# Travail à faire
a) D'après le texte sur la conscience morale, qu'éprouvons-nous lorsque nous désapprouvons notre propre comportement ?
b) Poursuivez le texte sur la conscience morale en reprenant après sa dernière phrase.

# Texte proposé
◇ ◇ ◇
La référence à la conscience morale est universellement répandue dans la communauté humaine. Continuellement nous approuvons et désapprouvons notre comportement et celui d’autrui, et c’est une attitude que l’on retrouve dans toutes les cultures, dans tous les temps, sous toutes les latitudes. Lorsque nous désapprouvons ainsi notre propre comportement, nous éprouvons ce qu’on nomme communément un remords. Le remords est un signe les plus clairs de la réalité de ce phénomène qu’est la conscience morale.
L’Église interprète ce phénomène universellement répandu de la conscience morale comme le lieu d’une relation privilégiée entre Dieu et le cœur de l’homme : « La conscience est le centre le plus secret de l'homme, le sanctuaire où il est seul avec Dieu et où sa voix se fait entendre » (Gaudium et Spes, 16). C’est notamment dans ce sanctuaire de la conscience que le Verbe de Dieu « éclaire tout homme » (Jn 1,9).
Voici ce que déclare le concile Vatican II : « Au fond de sa conscience, l'homme découvre la présence d'une loi qu'il ne s'est pas donnée lui-même, mais à laquelle il est tenu d'obéir. Cette voix, qui ne cesse de le presser d'aimer et d'accomplir le bien et d'éviter le mal, au moment opportun résonne dans l'intimité de son cœur : “Fais ceci, évite cela.” Car c'est une loi inscrite par Dieu au cœur de l'homme ; sa dignité est de lui obéir, et c'est elle qui le jugera. La conscience est le centre le plus secret de l'homme, le sanctuaire où il est seul avec Dieu et où sa voix se fait entendre » (Gaudium et Spes, 16).
◇ ◇ ◇
(Données enregistrées)
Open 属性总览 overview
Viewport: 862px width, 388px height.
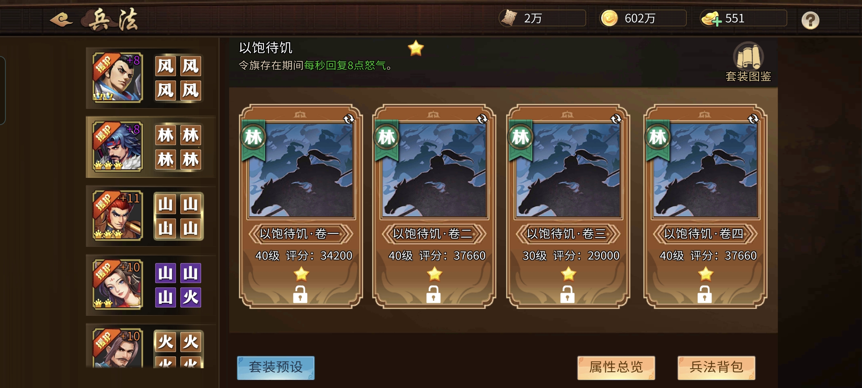616,368
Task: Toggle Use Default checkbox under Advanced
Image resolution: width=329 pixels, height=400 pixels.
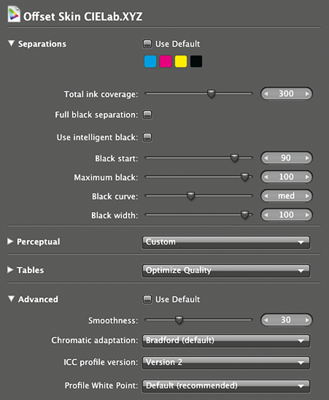Action: (147, 299)
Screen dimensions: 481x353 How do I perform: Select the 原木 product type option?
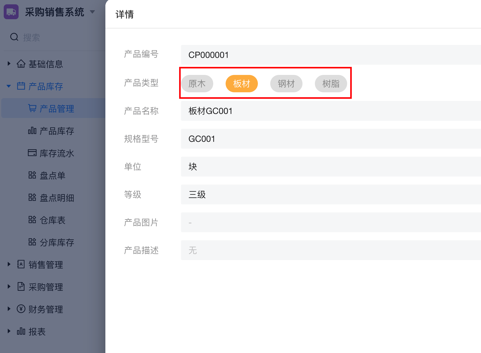click(x=197, y=84)
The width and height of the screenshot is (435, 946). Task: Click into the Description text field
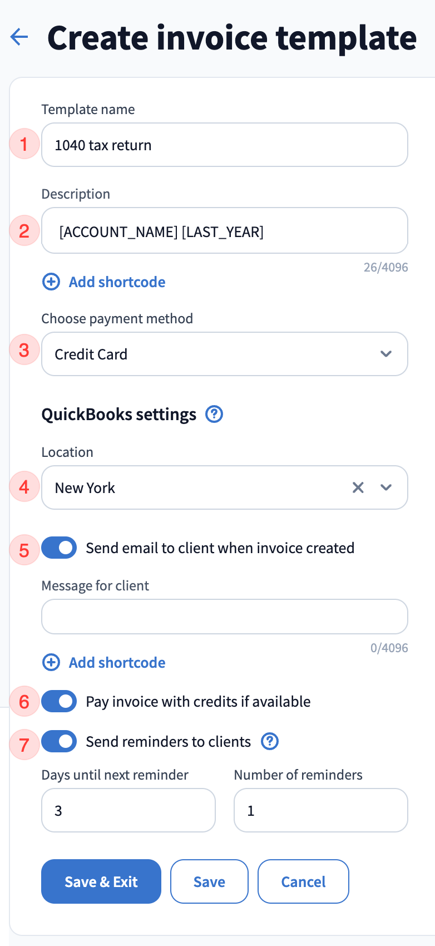pyautogui.click(x=224, y=230)

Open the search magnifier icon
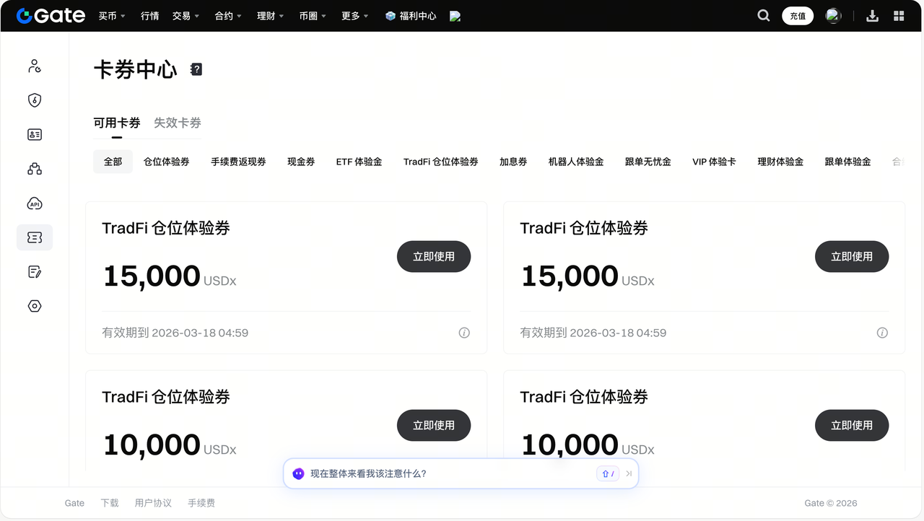(763, 16)
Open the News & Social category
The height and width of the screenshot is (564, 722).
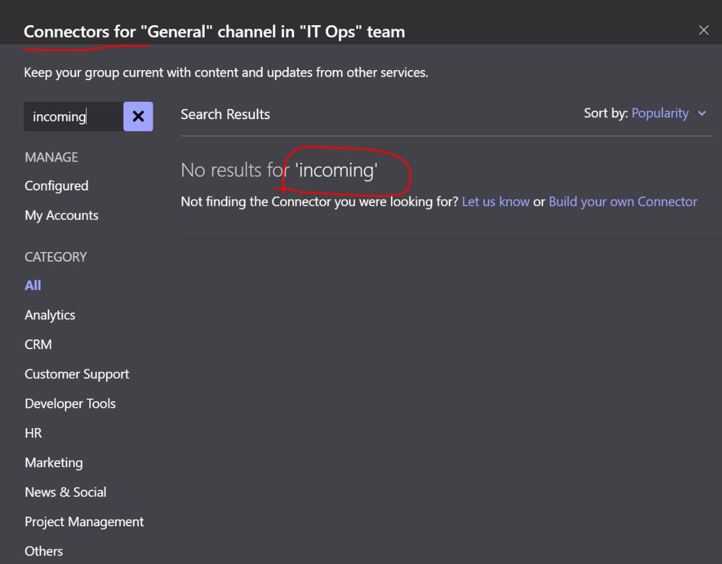coord(65,492)
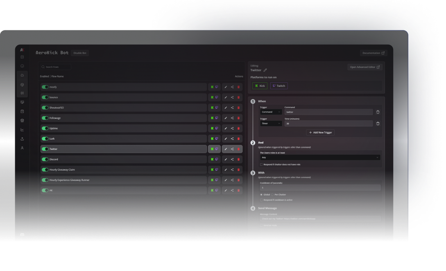Check Respond if chatter does not have role

261,164
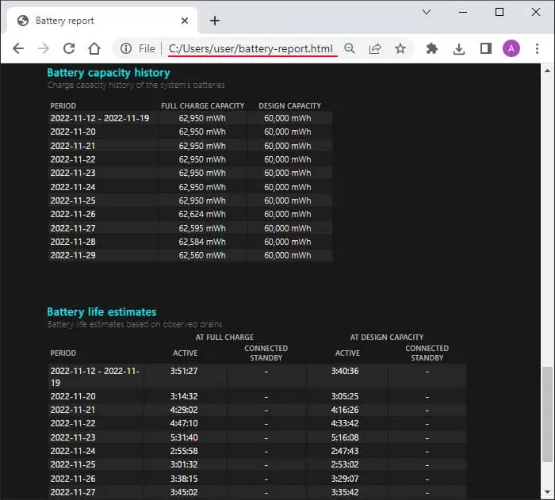Open Chrome's three-dot menu

537,48
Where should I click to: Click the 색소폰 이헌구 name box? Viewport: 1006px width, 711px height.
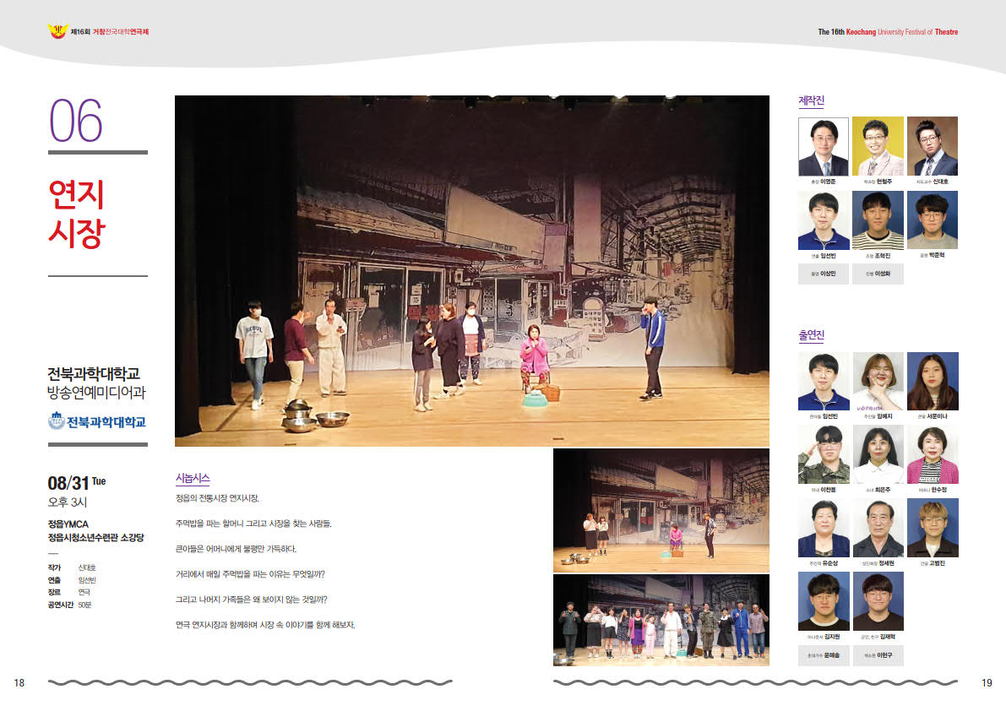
◇ ◇ ◇
# Réponses aux consignes
a) Nous éprouvons un remords.

b)
L’Église fait confiance à la raison humaine. Elle invite tous les hommes à chercher la vérité et espère par là un progrès vers un monde plus juste et plus fraternel.
La plupart des hommes perçoivent grâce à leur conscience les grands principes moraux qui permettent à l’homme de progresser en humanité, ce que l’on appelle communément la loi naturelle. L’Église fait confiance à la raison humaine. Elle invite tous les hommes à chercher la vérité et espère par là un progrès vers un monde plus juste et plus fraternel. C’est ce qui est enseigné toujours au même paragraphe de Gaudium et Spes : « Par fidélité à la conscience, les chrétiens, unis aux autres hommes, doivent chercher ensemble la vérité et la solution juste de tant de problèmes moraux que soulèvent aussi bien la vie privée que la vie sociale. Plus la conscience droite l'emporte, plus les personnes et les groupes s'éloignent d'une décision aveugle et tendent à se conformer aux normes objectives de la moralité. »
C’est notamment dans le sanctuaire de la conscience que Dieu par son Verbe « éclaire tout homme » (Jn 1,9). Comme le dit le Catéchisme de l’Église catholique (n. 1777) : « Présente au cœur de la personne, la conscience morale (Rm 2, 14-16), lui enjoint, au moment opportun, d’accomplir le bien et d’éviter le mal. Elle juge aussi les choix concrets, approuvant ceux qui sont bons, dénonçant ceux qui sont mauvais (Rm 1, 32). Elle atteste l’autorité de la vérité en référence au Bien suprême dont la personne humaine reçoit l’attirance et accueille les commandements.
Quand il écoute la conscience morale, l’homme prudent peut entendre Dieu qui parle ». La conscience « est la messagère de Celui qui, dans le monde de la nature comme dans celui de la grâce, nous parle à travers le voile, nous instruit et nous gouverne. La conscience est le premier de tous les vicaires du Christ » (Newman, Lettre au duc de Norfolk, 5).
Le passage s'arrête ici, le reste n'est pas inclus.